■ Aim of the task: Scale the data starting at the beginning and ending at the line containing "point(280,24)". Reproduce every line in full, multiplying each coordinate in the answers by 2.45 and rounding to whole numbers with halves rounded up, and leave the pictures out.

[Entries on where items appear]
◆ ◆ ◆ ◆ ◆
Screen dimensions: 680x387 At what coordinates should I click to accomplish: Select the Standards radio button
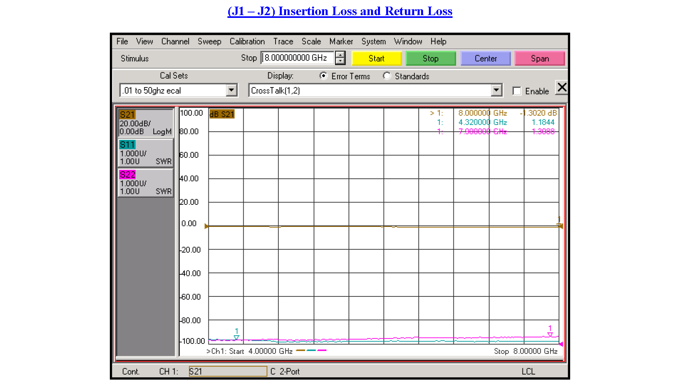pyautogui.click(x=387, y=76)
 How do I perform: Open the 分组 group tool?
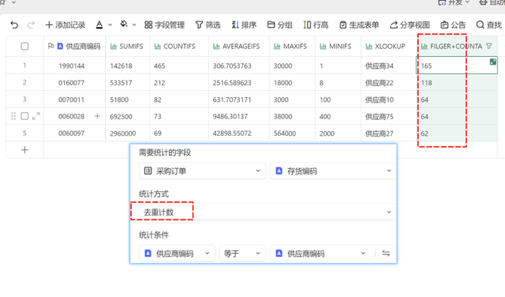point(280,24)
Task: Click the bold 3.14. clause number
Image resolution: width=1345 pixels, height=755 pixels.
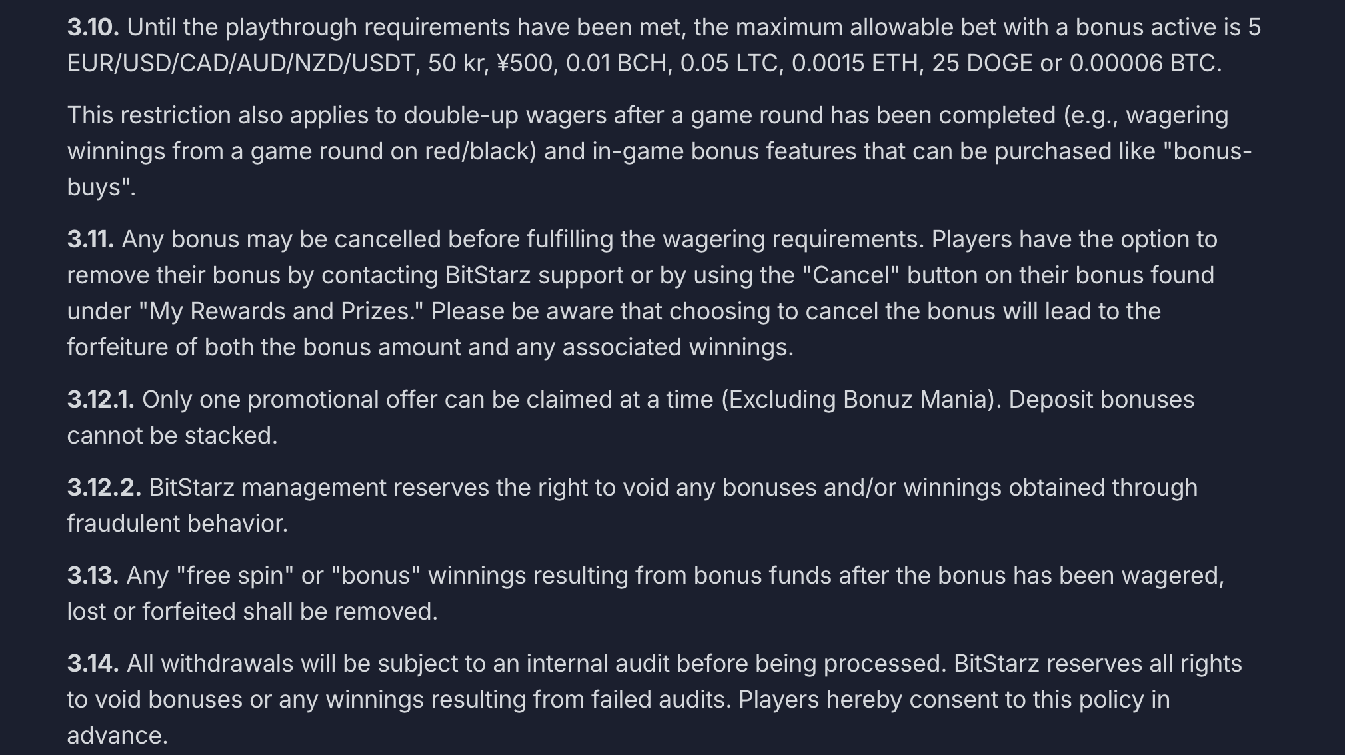Action: 93,664
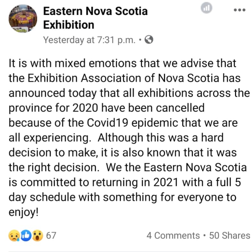Open the Eastern Nova Scotia Exhibition profile picture

22,19
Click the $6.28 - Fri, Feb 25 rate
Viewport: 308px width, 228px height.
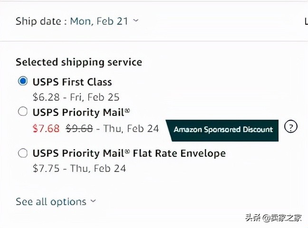pos(76,97)
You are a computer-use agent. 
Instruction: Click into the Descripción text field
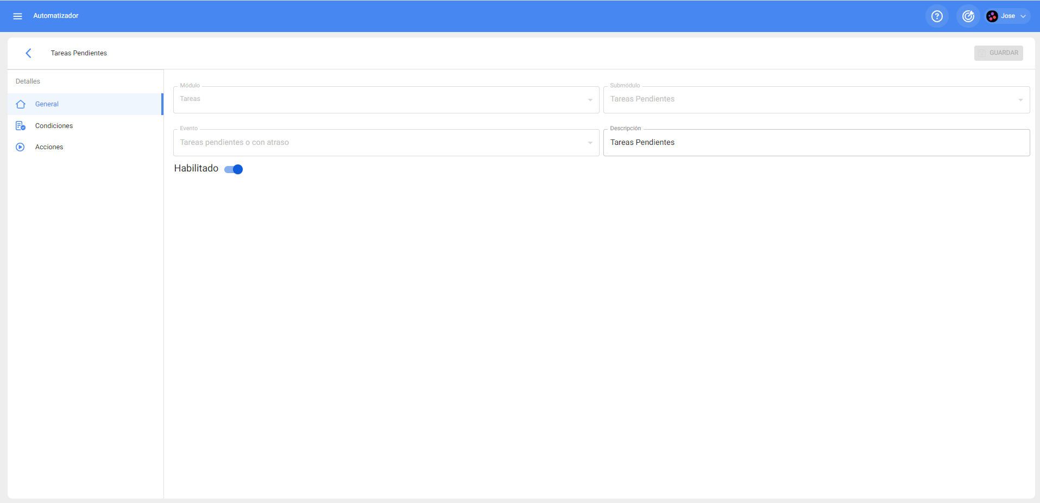point(816,143)
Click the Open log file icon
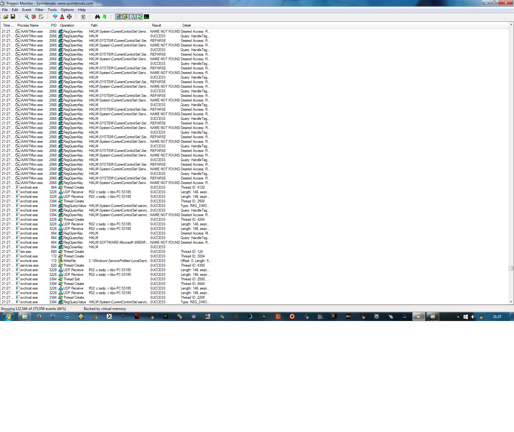The image size is (514, 432). pyautogui.click(x=6, y=17)
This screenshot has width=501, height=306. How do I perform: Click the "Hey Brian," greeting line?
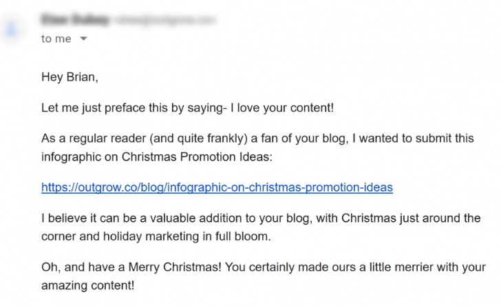[70, 77]
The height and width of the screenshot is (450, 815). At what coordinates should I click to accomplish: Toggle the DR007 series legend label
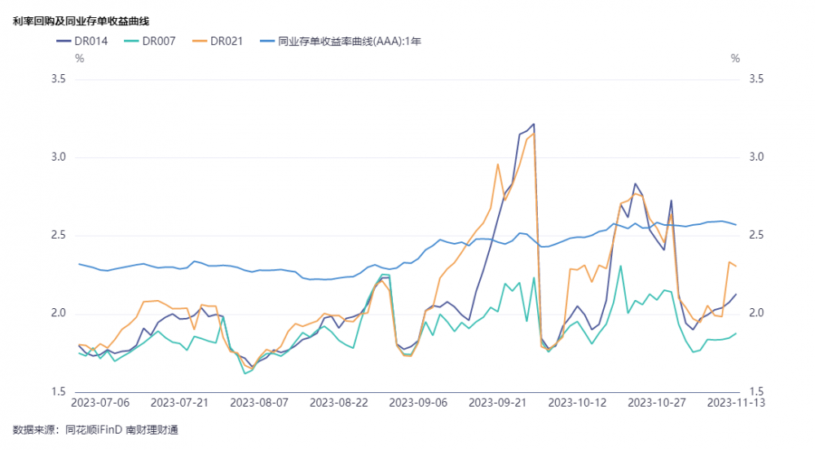pos(159,40)
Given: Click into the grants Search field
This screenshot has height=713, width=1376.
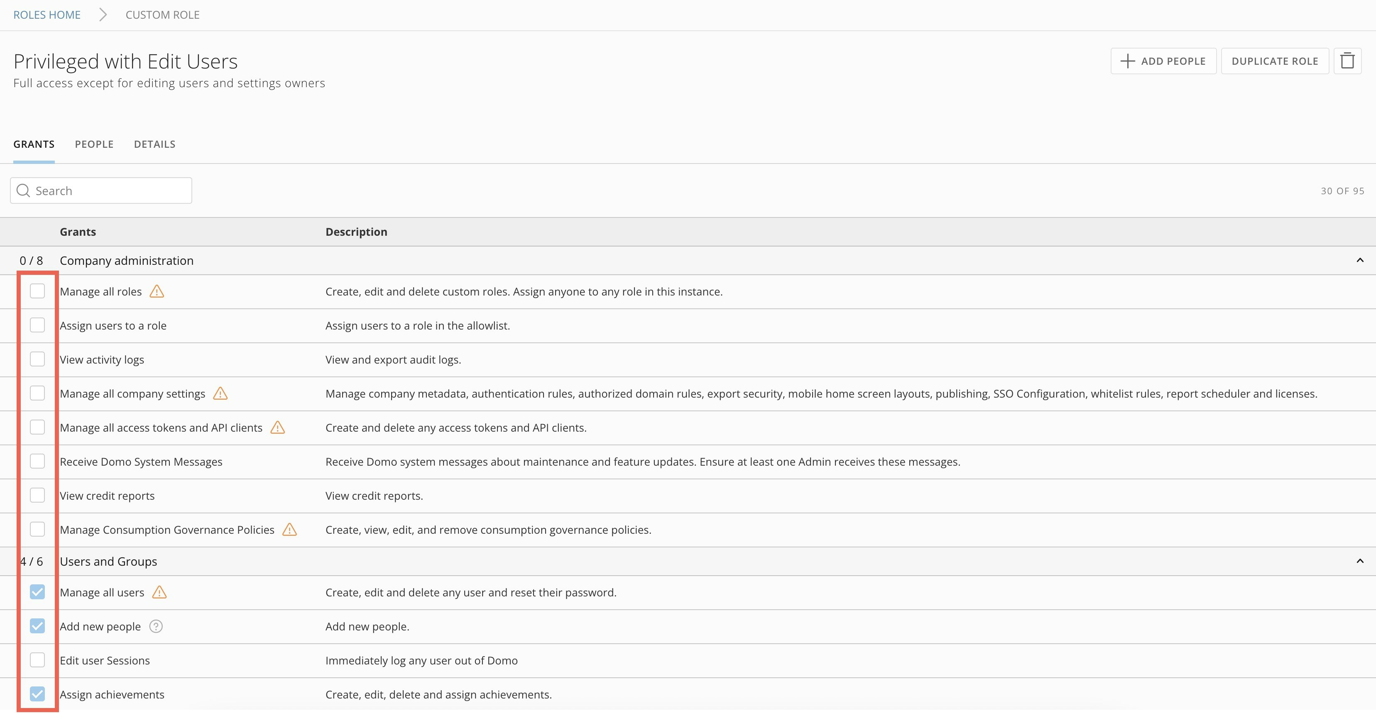Looking at the screenshot, I should click(x=107, y=191).
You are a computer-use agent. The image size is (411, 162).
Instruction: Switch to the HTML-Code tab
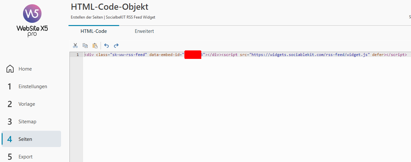[x=93, y=31]

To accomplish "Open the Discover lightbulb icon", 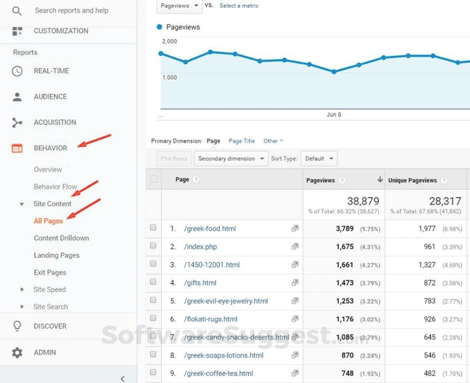I will pos(17,326).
◆ ◆ ◆ ◆ ◆
■ Problem solution:
Screen dimensions: 680x387 At what coordinates should I click to accomplish: Select the Standards radio button
pyautogui.click(x=948, y=186)
 How do I perform: Open the 分组 group tool?
point(686,59)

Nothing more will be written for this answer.